— Exercise directions —
Please find every line in the entries below that contains the string "accomplish", and copy it.

— Record extracts —
+++

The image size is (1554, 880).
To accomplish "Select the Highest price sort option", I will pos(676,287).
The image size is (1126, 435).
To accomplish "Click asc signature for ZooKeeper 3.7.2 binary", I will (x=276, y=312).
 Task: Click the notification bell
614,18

+++

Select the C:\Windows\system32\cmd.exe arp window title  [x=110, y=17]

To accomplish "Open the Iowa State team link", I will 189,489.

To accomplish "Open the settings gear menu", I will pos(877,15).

+++

— Your response —
To accomplish "Select the Highest price sort option", I will pos(676,287).
To accomplish "Click asc signature for ZooKeeper 3.7.2 binary", I will (x=276, y=312).
To accomplish "Open the Iowa State team link", I will 189,489.
To accomplish "Open the settings gear menu", I will pos(877,15).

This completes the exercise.